Work task:
Repeat the entries below exactly, pictures excluded.

Available data:
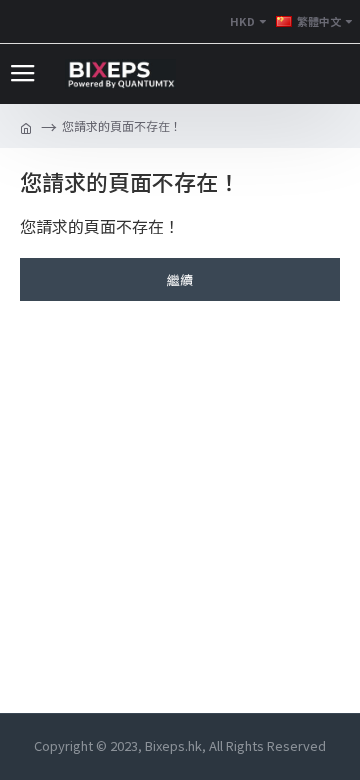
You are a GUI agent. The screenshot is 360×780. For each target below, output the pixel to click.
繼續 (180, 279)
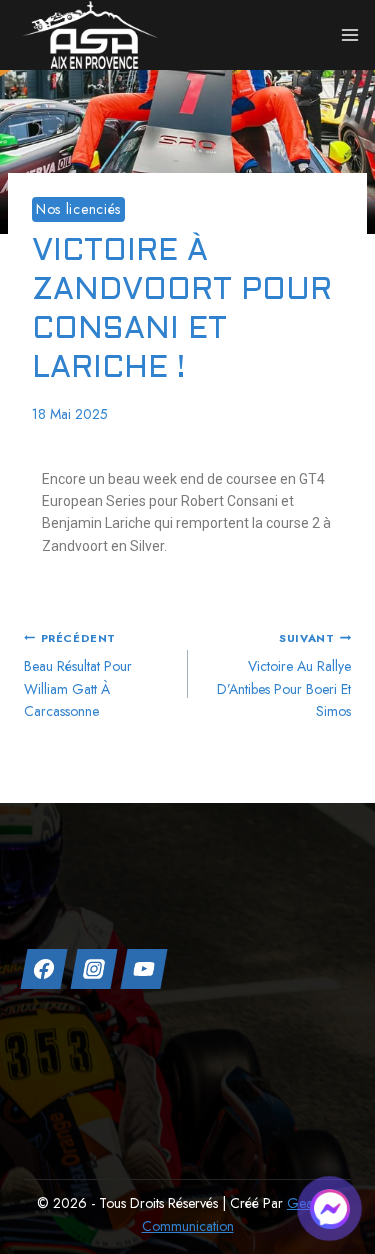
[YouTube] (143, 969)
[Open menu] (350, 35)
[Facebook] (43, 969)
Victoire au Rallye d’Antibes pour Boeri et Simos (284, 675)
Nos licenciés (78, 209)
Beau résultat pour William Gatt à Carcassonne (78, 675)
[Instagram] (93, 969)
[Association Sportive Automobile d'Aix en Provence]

Result of the task:
You are a GUI agent. The screenshot is 360×780. For each target below, output the pixel to click.
繼續 (180, 279)
[YouTube] (143, 969)
[Open menu] (350, 35)
[Facebook] (43, 969)
Victoire au Rallye d’Antibes pour Boeri et Simos (284, 675)
Nos licenciés (78, 209)
Beau résultat pour William Gatt à Carcassonne (78, 675)
[Instagram] (93, 969)
[Association Sportive Automobile d'Aix en Provence]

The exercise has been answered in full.